There is really something quite mad about speaking and writing: the proper conversation is a mere play on words. One can only be amazed at the ridiculous mistake that people make when they believe that they are speaking about things. Nobody knows the greatest hallmark of language: that it is concerned only with itself. That is why it is such a wonderful and prolific secret: that when one simply speaks for the sake of speaking, one expresses the most splendid and original truths. But if one wishes to speak of something particular, the capriciousness of language lets one say the most ridiculous and perverted things.

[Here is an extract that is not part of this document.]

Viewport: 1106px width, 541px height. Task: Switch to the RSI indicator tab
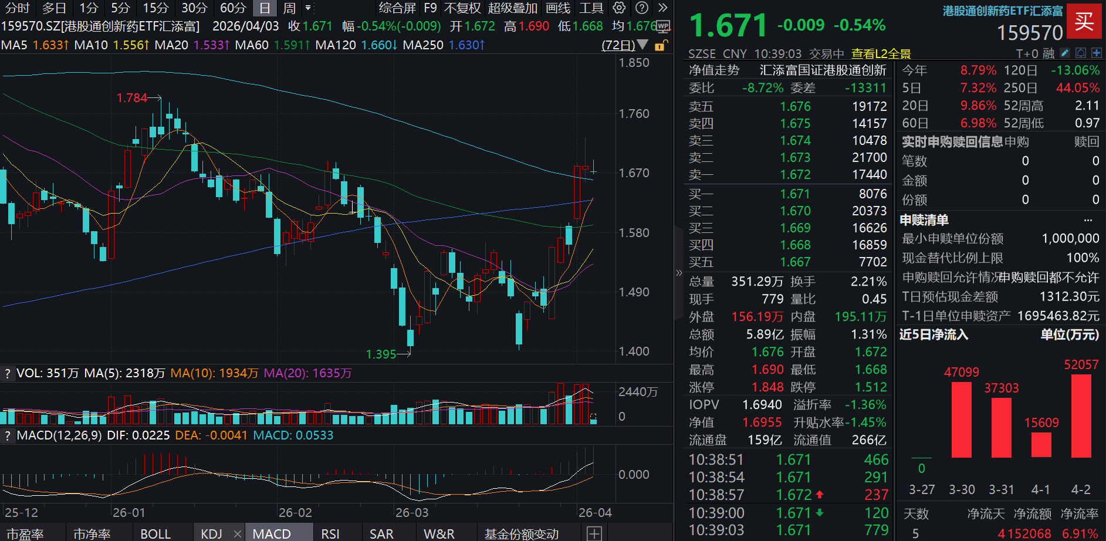click(330, 533)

It is from out of this that a hatred of language grows in some serious people. They notice its playfulness, but they do not notice that contemptible chatter is the infinitely serious side of language. If one could only make people understand that what applies to mathematical formulas applies to language - they constitute a world for themselves - they only play with themselves, express nothing other than their own wonderful nature, and precisely for that reason they are so expressive - and that it is precisely for this reason that the strange play of relationships of things mirrors itself in them. Only through their freedom are they members of nature, and only in their free motion does the spirit of the world epxress itself and make them the delicate measure and pattern of things.
The same is true of language: one who has a fine feeling for its application, its tempo, its musical spirit, one who has perceived the delicate operations of its innermost nature and follows them through the movements of her tongue or her hand, such a person will be a prophet. Conversely, one who knows this, but does not have enough of an ear or sense to write truths such as these, will be mocked by language itself and by derided by me, as Cassandra was by the Trojans.
If I believe I have shown in the clearest manner the essence and office of poetry, I nonetheless know that no one will be able to understand me, and I will have said something completely foolish precisely because I wanted to say it at all, and so no poetry comes into being. But what if I had to speak? And what if this impulse to speak were the hallmark of the inspiration of languag, of the effectiveness of language in me? and what if my will only wanted what I had to do? could this not then, in the end, be poetry without my knowledge or my conviction, and so make a secret of language understandable? And would I then be a writer who was called, for a writer is only someone who is possessed by language?